Beautiful Bombs

Go see 아륾다운밤 (Beautiful Bombs).

Go see this fun, gloriously dopey little indie band while they’re still fun and indie. Go see them while they’re still playing in no-cover Hongdae basements and about half the crowd is their moms and the other bands on the bill and their songs are still about being rock stars and how nice their grandmothers are (really).

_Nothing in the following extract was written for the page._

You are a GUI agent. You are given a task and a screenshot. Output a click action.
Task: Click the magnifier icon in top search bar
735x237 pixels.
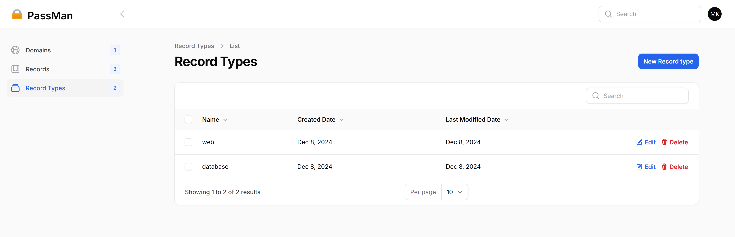pyautogui.click(x=608, y=14)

I went to see Beautiful Bombs for the second time last night, where they were the opening act at their own single release party, inside a club smaller than the old Berkeley Square, for those who remember such things. Korea has what must be the politest punk scene in the world, so there was none of the skeeviness that hung around the old clubs I used to go to in my Bay Area youth — the Stone, the Omni — and of course clubs these days are smoke-free and have good  digital sound systems and I’m not stoned, so everything’s a lot less blurry than it was back then. But Beautiful Bombs brings some of that energy. They’ve got the tight bounce of a band that really, really likes playing together, and their lead guitarist is pretty amazing. He reminds me of Slash, which is an idiotic thing to say, but I’m saying it because I’m totally fanboy crushing over an indie club band. If I were 17 and in high school, I would put a Beautiful Bombs logo sticker on my binder, and if you mentioned it because you knew who they were, we would be friends.

There were other bands too. 아디오스오디오 (Adios Audio) is a guitar-keys-drums trio whose lead singer has a Busan twang, and they play what she called “emo-core,” which is less bad than it sounds. She has a clear, powerful voice and writes lovely melodies, and you can hear the Jaurim influence, which isn’t a bad thing. 레드닷 (Reddotts) was the rare Korean band that brought a little bit of rock-and-roll menace to the proceedings. They’ve got a dirty groove and a tiny little tatted-up bass player who’s only about as tall as her instrument, and they’re also pretty worth seeing. And ABTB, the most professional of the bunch, reminded me a lot of those late-nineties bands I never got into, like Filter and Tool and whatnot, and they were very loud, and we left after their first or second song.

But I’m all about Beautiful Bombs. Go see them while they’re still fresh and happy and playing music because they love it. Go see them before the guitarist gets poached by some older, richer, boringer band that pays better, or the singer faces reality and joins his dad’s company, or some Korean record exec convinces them to make one of those terrible OST ballads with the video that starts with a bunch of text to let you know it’ll be a terrible OST ballad. Go see them while their following is still so small that they’ll recognize you if you show up a couple times.

You’ll have fun. They’ll have fun. And what else is there, really?